** BEGIN **

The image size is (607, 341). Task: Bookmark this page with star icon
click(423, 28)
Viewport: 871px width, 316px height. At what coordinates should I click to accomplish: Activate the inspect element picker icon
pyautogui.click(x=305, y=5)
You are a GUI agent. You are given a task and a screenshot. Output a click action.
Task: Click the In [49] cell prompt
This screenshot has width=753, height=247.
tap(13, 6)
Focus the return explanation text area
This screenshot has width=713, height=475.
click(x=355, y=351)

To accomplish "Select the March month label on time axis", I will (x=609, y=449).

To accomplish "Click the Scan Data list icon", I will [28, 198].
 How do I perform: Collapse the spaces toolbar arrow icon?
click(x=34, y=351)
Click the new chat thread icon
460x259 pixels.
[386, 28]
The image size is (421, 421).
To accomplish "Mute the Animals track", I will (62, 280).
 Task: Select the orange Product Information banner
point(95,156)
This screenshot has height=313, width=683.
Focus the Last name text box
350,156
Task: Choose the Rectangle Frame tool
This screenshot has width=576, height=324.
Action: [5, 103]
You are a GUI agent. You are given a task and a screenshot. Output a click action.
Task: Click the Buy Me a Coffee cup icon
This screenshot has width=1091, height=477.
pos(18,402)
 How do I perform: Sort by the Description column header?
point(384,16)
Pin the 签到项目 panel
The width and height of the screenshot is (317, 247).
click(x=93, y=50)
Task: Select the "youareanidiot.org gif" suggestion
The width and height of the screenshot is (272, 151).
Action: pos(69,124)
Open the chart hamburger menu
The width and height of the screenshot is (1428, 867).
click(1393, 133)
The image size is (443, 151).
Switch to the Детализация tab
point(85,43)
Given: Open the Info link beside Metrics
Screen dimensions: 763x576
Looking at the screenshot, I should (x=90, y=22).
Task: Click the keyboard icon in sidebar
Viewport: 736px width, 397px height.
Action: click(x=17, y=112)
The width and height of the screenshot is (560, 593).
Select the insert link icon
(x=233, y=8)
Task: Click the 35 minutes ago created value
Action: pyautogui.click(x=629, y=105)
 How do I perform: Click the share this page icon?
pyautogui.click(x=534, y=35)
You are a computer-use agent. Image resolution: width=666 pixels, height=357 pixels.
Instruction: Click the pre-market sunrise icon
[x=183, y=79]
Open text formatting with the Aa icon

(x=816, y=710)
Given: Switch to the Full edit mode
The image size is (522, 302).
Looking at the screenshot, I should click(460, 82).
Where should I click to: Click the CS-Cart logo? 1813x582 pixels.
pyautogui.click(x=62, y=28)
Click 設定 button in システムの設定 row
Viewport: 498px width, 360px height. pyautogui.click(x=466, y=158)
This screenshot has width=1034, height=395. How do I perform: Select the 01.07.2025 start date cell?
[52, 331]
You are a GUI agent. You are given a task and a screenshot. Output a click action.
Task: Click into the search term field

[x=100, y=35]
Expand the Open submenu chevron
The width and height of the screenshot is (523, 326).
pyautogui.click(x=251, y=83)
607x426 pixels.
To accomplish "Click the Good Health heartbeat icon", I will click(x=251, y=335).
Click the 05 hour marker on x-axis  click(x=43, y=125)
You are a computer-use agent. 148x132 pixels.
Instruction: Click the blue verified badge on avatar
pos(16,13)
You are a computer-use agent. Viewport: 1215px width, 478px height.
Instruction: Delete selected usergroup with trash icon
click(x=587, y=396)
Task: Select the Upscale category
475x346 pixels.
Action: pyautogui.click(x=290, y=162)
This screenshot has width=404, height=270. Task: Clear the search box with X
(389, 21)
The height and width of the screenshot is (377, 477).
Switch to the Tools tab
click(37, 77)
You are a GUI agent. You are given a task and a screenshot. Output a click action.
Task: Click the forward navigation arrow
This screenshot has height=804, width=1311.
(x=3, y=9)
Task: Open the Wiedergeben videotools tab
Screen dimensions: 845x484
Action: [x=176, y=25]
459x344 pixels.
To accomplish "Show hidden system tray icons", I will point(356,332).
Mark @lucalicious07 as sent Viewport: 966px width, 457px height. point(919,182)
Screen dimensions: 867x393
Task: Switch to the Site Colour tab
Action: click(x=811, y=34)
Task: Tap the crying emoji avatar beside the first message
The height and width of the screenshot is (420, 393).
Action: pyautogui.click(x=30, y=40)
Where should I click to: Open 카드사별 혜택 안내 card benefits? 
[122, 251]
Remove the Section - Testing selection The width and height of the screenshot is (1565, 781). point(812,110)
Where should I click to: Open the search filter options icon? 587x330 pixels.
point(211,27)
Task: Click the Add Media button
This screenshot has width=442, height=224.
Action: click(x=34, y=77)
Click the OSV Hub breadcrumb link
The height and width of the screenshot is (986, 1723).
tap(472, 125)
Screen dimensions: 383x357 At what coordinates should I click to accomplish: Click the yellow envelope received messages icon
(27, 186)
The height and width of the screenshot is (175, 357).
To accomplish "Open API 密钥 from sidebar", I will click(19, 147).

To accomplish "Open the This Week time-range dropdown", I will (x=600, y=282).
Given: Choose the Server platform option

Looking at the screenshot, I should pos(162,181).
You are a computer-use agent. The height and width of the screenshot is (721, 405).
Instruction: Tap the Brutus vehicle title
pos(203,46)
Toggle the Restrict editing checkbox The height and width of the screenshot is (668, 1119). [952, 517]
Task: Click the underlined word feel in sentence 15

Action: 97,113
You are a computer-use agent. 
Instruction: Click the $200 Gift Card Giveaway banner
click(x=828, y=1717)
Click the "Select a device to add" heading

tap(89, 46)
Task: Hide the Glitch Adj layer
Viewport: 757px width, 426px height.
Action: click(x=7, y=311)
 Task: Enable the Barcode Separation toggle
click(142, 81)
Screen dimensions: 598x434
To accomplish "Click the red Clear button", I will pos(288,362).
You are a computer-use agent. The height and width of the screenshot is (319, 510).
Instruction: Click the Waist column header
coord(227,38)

** END **

Reproduce every one of the records above line for line, with no changes.

**Full answer:**
The image size is (607, 341). Task: Bookmark this page with star icon
click(423, 28)
Viewport: 871px width, 316px height. At what coordinates should I click to accomplish: Activate the inspect element picker icon
pyautogui.click(x=305, y=5)
You are a GUI agent. You are given a task and a screenshot. Output a click action.
Task: Click the In [49] cell prompt
This screenshot has width=753, height=247.
tap(13, 6)
Focus the return explanation text area
This screenshot has width=713, height=475.
click(x=355, y=351)

To accomplish "Select the March month label on time axis", I will (x=609, y=449).

To accomplish "Click the Scan Data list icon", I will [28, 198].
 How do I perform: Collapse the spaces toolbar arrow icon?
click(x=34, y=351)
Click the new chat thread icon
460x259 pixels.
[386, 28]
The image size is (421, 421).
To accomplish "Mute the Animals track", I will (62, 280).
 Task: Select the orange Product Information banner
point(95,156)
This screenshot has height=313, width=683.
Focus the Last name text box
350,156
Task: Choose the Rectangle Frame tool
This screenshot has width=576, height=324.
Action: [5, 103]
You are a GUI agent. You are given a task and a screenshot. Output a click action.
Task: Click the Buy Me a Coffee cup icon
This screenshot has width=1091, height=477.
pos(18,402)
 How do I perform: Sort by the Description column header?
point(384,16)
Pin the 签到项目 panel
The width and height of the screenshot is (317, 247).
click(x=93, y=50)
Task: Select the "youareanidiot.org gif" suggestion
The width and height of the screenshot is (272, 151).
Action: pos(69,124)
Open the chart hamburger menu
The width and height of the screenshot is (1428, 867).
click(1393, 133)
The image size is (443, 151).
Switch to the Детализация tab
point(85,43)
Given: Open the Info link beside Metrics
Screen dimensions: 763x576
Looking at the screenshot, I should (x=90, y=22).
Task: Click the keyboard icon in sidebar
Viewport: 736px width, 397px height.
Action: click(x=17, y=112)
The width and height of the screenshot is (560, 593).
Select the insert link icon
(x=233, y=8)
Task: Click the 35 minutes ago created value
Action: pyautogui.click(x=629, y=105)
 How do I perform: Click the share this page icon?
pyautogui.click(x=534, y=35)
You are a computer-use agent. Image resolution: width=666 pixels, height=357 pixels.
Instruction: Click the pre-market sunrise icon
[x=183, y=79]
Open text formatting with the Aa icon

(x=816, y=710)
Given: Switch to the Full edit mode
The image size is (522, 302).
Looking at the screenshot, I should click(460, 82).
Where should I click to: Click the CS-Cart logo? 1813x582 pixels.
pyautogui.click(x=62, y=28)
Click 設定 button in システムの設定 row
Viewport: 498px width, 360px height. pyautogui.click(x=466, y=158)
This screenshot has width=1034, height=395. How do I perform: Select the 01.07.2025 start date cell?
[52, 331]
You are a GUI agent. You are given a task and a screenshot. Output a click action.
Task: Click into the search term field

[x=100, y=35]
Expand the Open submenu chevron
The width and height of the screenshot is (523, 326).
pyautogui.click(x=251, y=83)
607x426 pixels.
To accomplish "Click the Good Health heartbeat icon", I will click(x=251, y=335).
Click the 05 hour marker on x-axis  click(x=43, y=125)
You are a computer-use agent. 148x132 pixels.
Instruction: Click the blue verified badge on avatar
pos(16,13)
You are a computer-use agent. Viewport: 1215px width, 478px height.
Instruction: Delete selected usergroup with trash icon
click(x=587, y=396)
Task: Select the Upscale category
475x346 pixels.
Action: pyautogui.click(x=290, y=162)
This screenshot has width=404, height=270. Task: Clear the search box with X
(389, 21)
The height and width of the screenshot is (377, 477).
Switch to the Tools tab
click(37, 77)
You are a GUI agent. You are given a task and a screenshot. Output a click action.
Task: Click the forward navigation arrow
This screenshot has height=804, width=1311.
(x=3, y=9)
Task: Open the Wiedergeben videotools tab
Screen dimensions: 845x484
Action: [x=176, y=25]
459x344 pixels.
To accomplish "Show hidden system tray icons", I will point(356,332).
Mark @lucalicious07 as sent Viewport: 966px width, 457px height. point(919,182)
Screen dimensions: 867x393
Task: Switch to the Site Colour tab
Action: click(x=811, y=34)
Task: Tap the crying emoji avatar beside the first message
The height and width of the screenshot is (420, 393).
Action: pyautogui.click(x=30, y=40)
Where should I click to: Open 카드사별 혜택 안내 card benefits? 
[122, 251]
Remove the Section - Testing selection The width and height of the screenshot is (1565, 781). point(812,110)
Where should I click to: Open the search filter options icon? 587x330 pixels.
point(211,27)
Task: Click the Add Media button
This screenshot has width=442, height=224.
Action: click(x=34, y=77)
Click the OSV Hub breadcrumb link
The height and width of the screenshot is (986, 1723).
tap(472, 125)
Screen dimensions: 383x357 At what coordinates should I click to accomplish: Click the yellow envelope received messages icon
(27, 186)
The height and width of the screenshot is (175, 357).
To accomplish "Open API 密钥 from sidebar", I will click(19, 147).

To accomplish "Open the This Week time-range dropdown", I will (x=600, y=282).
Given: Choose the Server platform option

Looking at the screenshot, I should pos(162,181).
You are a computer-use agent. The height and width of the screenshot is (721, 405).
Instruction: Tap the Brutus vehicle title
pos(203,46)
Toggle the Restrict editing checkbox The height and width of the screenshot is (668, 1119). [952, 517]
Task: Click the underlined word feel in sentence 15

Action: 97,113
You are a computer-use agent. 
Instruction: Click the $200 Gift Card Giveaway banner
click(x=828, y=1717)
Click the "Select a device to add" heading

tap(89, 46)
Task: Hide the Glitch Adj layer
Viewport: 757px width, 426px height.
Action: click(x=7, y=311)
 Task: Enable the Barcode Separation toggle
click(142, 81)
Screen dimensions: 598x434
To accomplish "Click the red Clear button", I will pos(288,362).
You are a computer-use agent. The height and width of the screenshot is (319, 510).
Instruction: Click the Waist column header
coord(227,38)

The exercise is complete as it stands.